Re: Report replica identity in pg_publication_tables

From: Ashutosh Bapat <ashutosh(dot)bapat(dot)oss(at)gmail(dot)com>
To: "Zhijie Hou (Fujitsu)" <houzj(dot)fnst(at)fujitsu(dot)com>, Amit Kapila <amit(dot)kapila16(at)gmail(dot)com>
Cc: pgsql-hackers <pgsql-hackers(at)postgresql(dot)org>
Subject: Re: Report replica identity in pg_publication_tables
Date: 2025-11-14 13:31:51
Message-ID: CAExHW5vuPfeXve+mVpDnEzQagCuwkLvkZPzMHS17P4BpiGK7hg@mail.gmail.com
Views: Whole Thread | Raw Message | Download mbox | Resend email
Thread:
Lists: pgsql-hackers

On Fri, Jul 4, 2025 at 8:16 PM Ashutosh Bapat
<ashutosh(dot)bapat(dot)oss(at)gmail(dot)com> wrote:
>
> On Wed, Jul 2, 2025 at 1:46 PM Zhijie Hou (Fujitsu)
> <houzj(dot)fnst(at)fujitsu(dot)com> wrote:
>
> >
> > I'm concerned about whether we can correctly display replica identity in the
> > view for partitioned tables.
> >
> > In the case of partitioned tables, we display only the root table in the view
> > if publish_via_partition_root is enabled for the publication. However, the
> > logged information depends on the replica identity (RI) of each child
> > partition. Displaying only the root table's RI could be a bit confusing since
> > each partition might have different RI settings, making it challenging to
> > represent all of them in the entry for the root table.
> >
>
> I see following possibilities:
> 1. If a publication has publish_via_partition_root true, then for all
> the partitioned tables we show "partitioned" or "partition root" in
> replica identity column with a note in documentation that it means
> that the replica identity of the actual leaf partition would be used
> instead of replica identity of the partitioned table. And then it will
> be for the user to find out all the replica identities.
> 2. If a publication has publish_via_partition_root true, then for all
> the partitioned tables we show a set of distinct replica identities of
> the leaf partitions. That way, if all the leaf partitions have the
> same replica identity setting, that will be reported. Otherwise, the
> user will be able to know all the possible replica identity settings
> that may be used. Again, documentation should clarify what this value
> means for a partitioned table. But then somehow we need to indicate
> whether a given table is partitioned or not.
> 3. We report "partitioned" or "partition root" followed by all the
> distinct replica identities, thus letting the user know that the table
> is partitioned and what replica identity settings its partitions have.
> And document.
>
> Since the targeted use of this column is to know the replica
> identities of the tables published by a given publication so that they
> can guess what might be WAL logged, these options seem ok along with
> the clarifying documentation.
>
> What do you think?

I researched this a bit more and then I found some inconsistency
between the code and the documentation

At https://www.postgresql.org/docs/current/sql-createpublication.html,
we mention that changes to a partition table will use identity of a
partititioned table when publish_via_partition_root is true.

--- quote documentation
This parameter determines whether changes in a partitioned table (or
on its partitions) contained in the publication will be published
using the identity and schema of the partitioned table rather than
that of the individual partitions that are actually changed; the
latter is the default. Enabling this allows the changes to be
replicated into a non-partitioned table or a partitioned table
consisting of a different set of partitions.

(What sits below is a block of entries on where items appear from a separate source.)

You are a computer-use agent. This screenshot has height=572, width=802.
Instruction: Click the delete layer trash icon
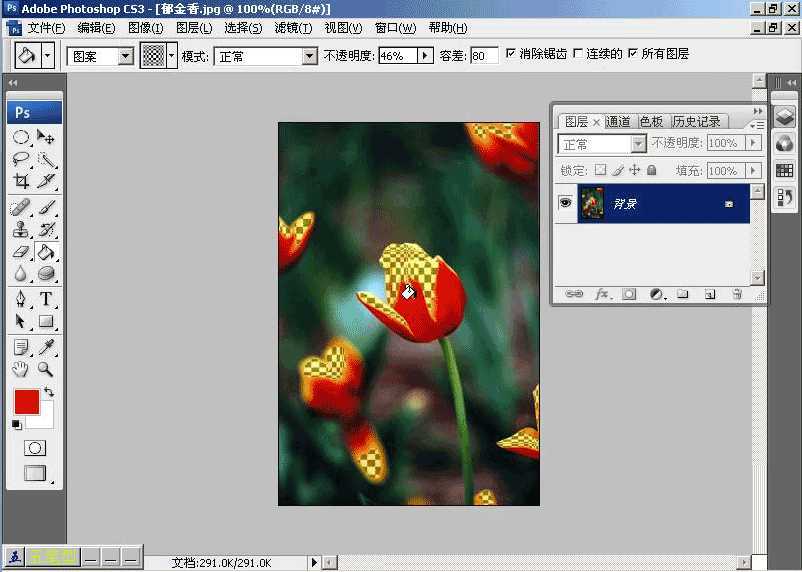coord(737,295)
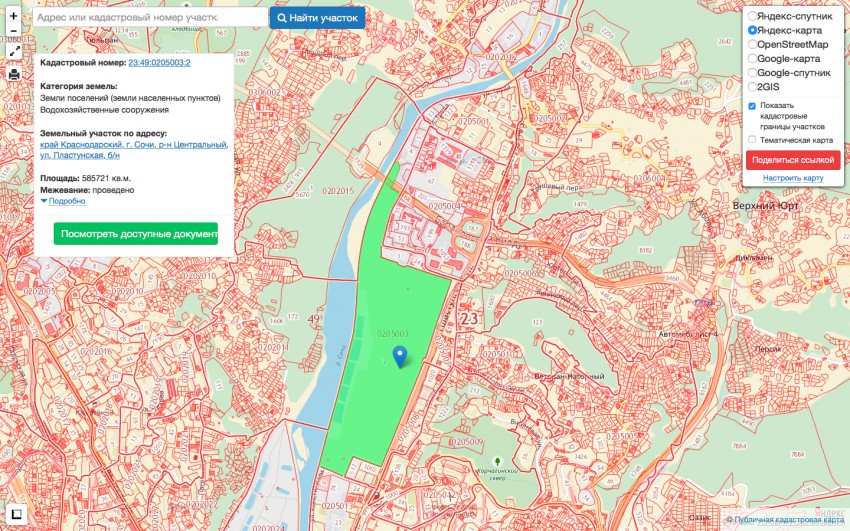Print the map with the printer icon
The width and height of the screenshot is (850, 531).
14,74
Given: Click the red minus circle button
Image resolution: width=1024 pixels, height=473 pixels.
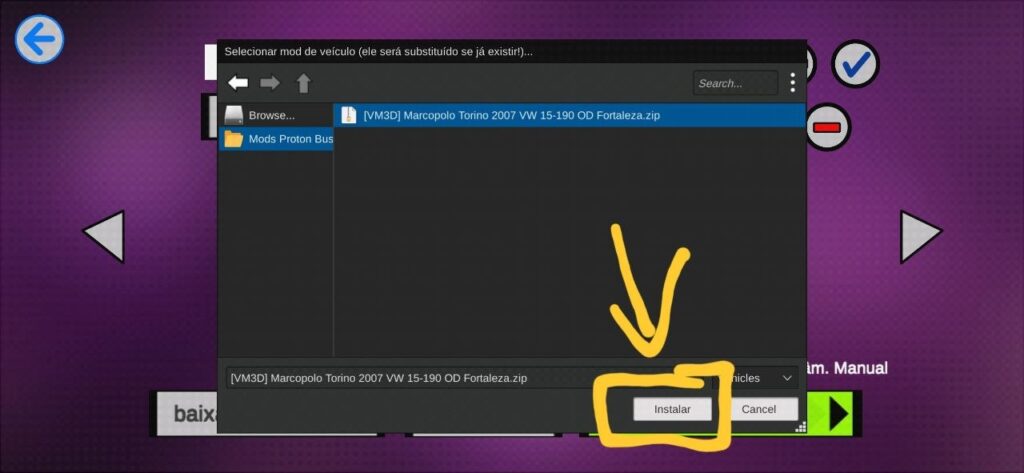Looking at the screenshot, I should [x=827, y=128].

There can be a case where a subscription combines multiple
publications. If a partitioned table is published by any subscribed
publications which set publish_via_partition_root = true, changes on
this partitioned table (or on its partitions) will be published using
the identity and schema of this partitioned table rather than that of
the individual partitions.
--- unquote documentation

Which identity are we talking about here? If that's replica identity,
the documentation is wrong since code says otherwise
In pub_rf_contains_invalid_column()

/*
* For a partition, if pubviaroot is true, find the topmost ancestor that
* is published via this publication as we need to use its row filter
* expression to filter the partition's changes.
*
* Note that even though the row filter used is for an ancestor, the
* REPLICA IDENTITY used will be for the actual child table.
*/

Let me revise possible solutions so that this view can report replica
identity even in case of publish_via_partition_root

1. If a publication has publish_via_partition_root true, then for all
the partitioned tables we show replica identity of the root partition
suffixed by (mixed). E.g. full (mixed). Add a note in documentation
explaining the meaning of suffix "mixed".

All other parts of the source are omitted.